18. DW2 testified that they took possession of the suit land in 1993. They subsequently applied for and obtained approvals to subdivide the suit land into plots. As they awaited processing of title, they subdivided the suit land and began selling the plots to members of the public. She contended that the 1st defendant had sold plots to 49 members of the public who were identified in her affidavit dated 30/1/2020. She stated that most of the purchasers took possession of their plots while awaiting the 1st defendant to process the sub titles to the suit land and the titles to the plots.
19. DW2 added that in 2016, the Department of Lands processed the title in the name of Samuel Eric Oreta who in turn effected a formal transfer of the land to the 1st defendant. Upon obtaining a registered title in their name, the 1st defendant formalized the subdivision, leading to the closure of the land register relating to Thika Municipality Block 31/251 and the opening of new land registers relating to the subdivisions.
20. DW2 stated that the plaintiffs had lied to the court that they had been on the suit land for 12 years and procured ex-parte interim interlocutory orders on the strength of the falsehoods. DW2 added that on the strength of the ex-parte interim interlocutory orders, some of the plaintiffs started to invade the suit land in 2019, forcefully dispossessing the legitimate purchasers of the plots. She added that some of the purchasers had subsequently sued the 1st defendant.
21. DW 2 testified that the site visit report of the Deputy Registrar correctly reflected the factual position on the ground and adopted it as part of her evidence. She urged the court to dismiss the plaintiffs’ claim.
2nd & 3rd Defendants’ Evidence 22. The 2nd and 3rd defendants led evidence by Joseph Kamuyu, a Land Registrar based at Thika Land Registry at the time. He testified as DW1. His evidence was summarized in paragraph 5 of this judgment.
Plaintiffs’ Submissions 23. The plaintiffs filed written submissions dated 17/12/2024 through M/s Ishmael & Company Advocates. Counsel submitted that the 1st defendant decided not to file a replying affidavit or a defence to the originating summons, hence the originating summons was not challenged materially. Counsel argued that the originating summons was undefended.

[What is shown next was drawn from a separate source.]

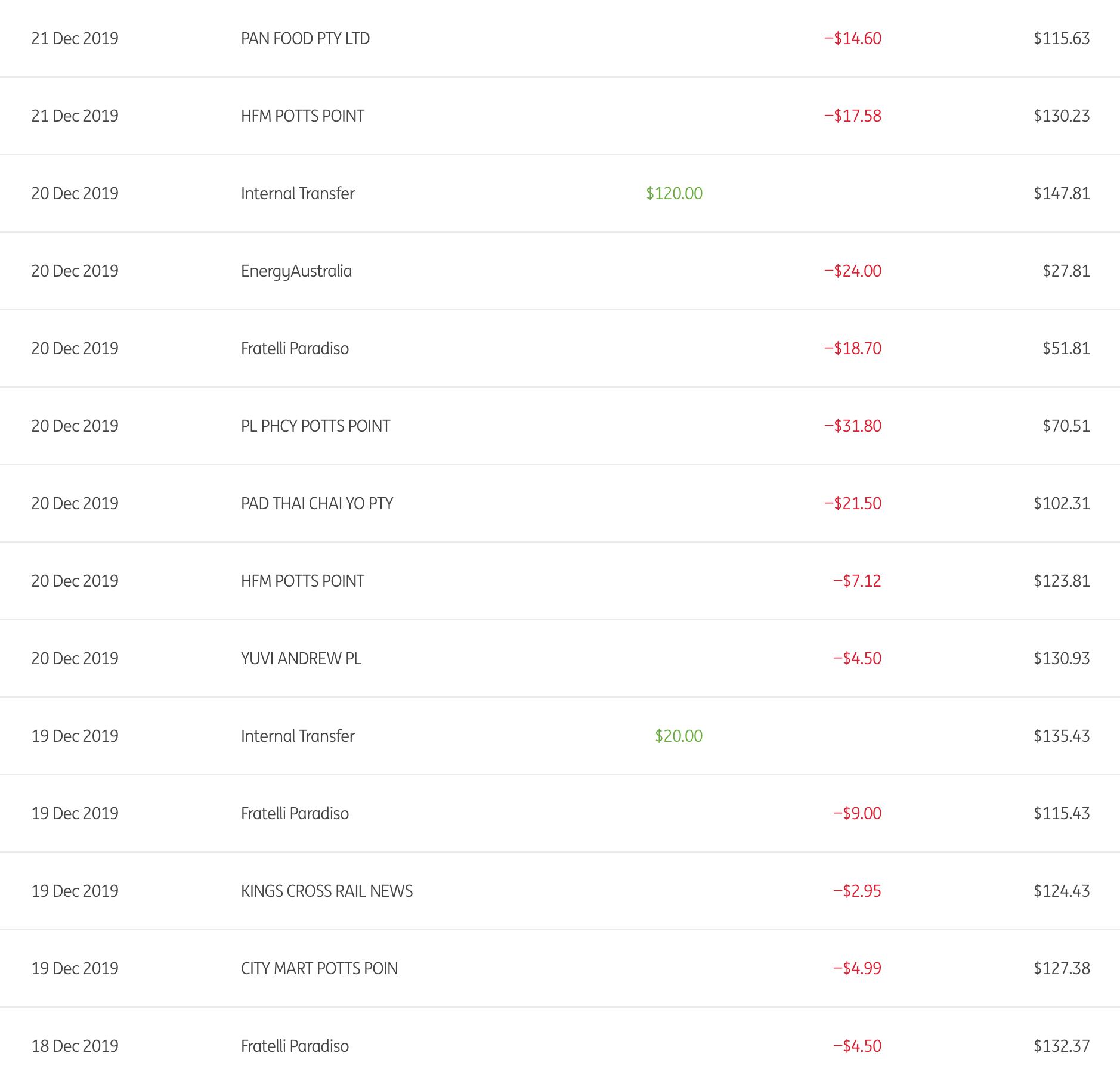Open the Fratelli Paradiso transaction for −$9.00
This screenshot has width=1120, height=1072.
click(x=295, y=814)
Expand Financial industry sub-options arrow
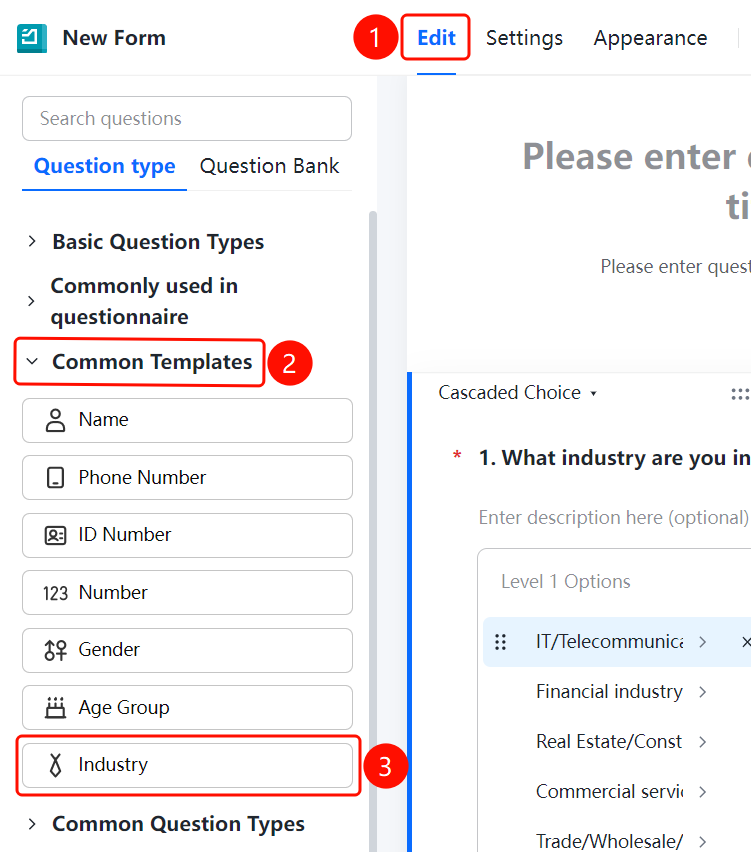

24. Counsel thereafter summarized the parties’ respective cases and evidence and made comments on the site visit report tendered by the Deputy Registrar of the court. Counsel urged the court to expunge the report from its record, describing it as incoherent and choreographed to favour one party.
25. Counsel for the plaintiffs identified the following as the three issues that fell for determination in the suit: (i) Whether the plaintiffs had satisfied the elements of adverse possession in relation to the suit land; (ii) Whether the 1st defendant responded to the claim; and (iii) What orders should issue.
26. Citing various decisions, counsel argued that the suit land became subject to the doctrine of adverse possession in 1991 when a letter of allotment was issued to Samuel Eric Oreta. Counsel contended that once the allotment letter was issued, the land was deemed to have been alienated and ceased to be Government/Public land.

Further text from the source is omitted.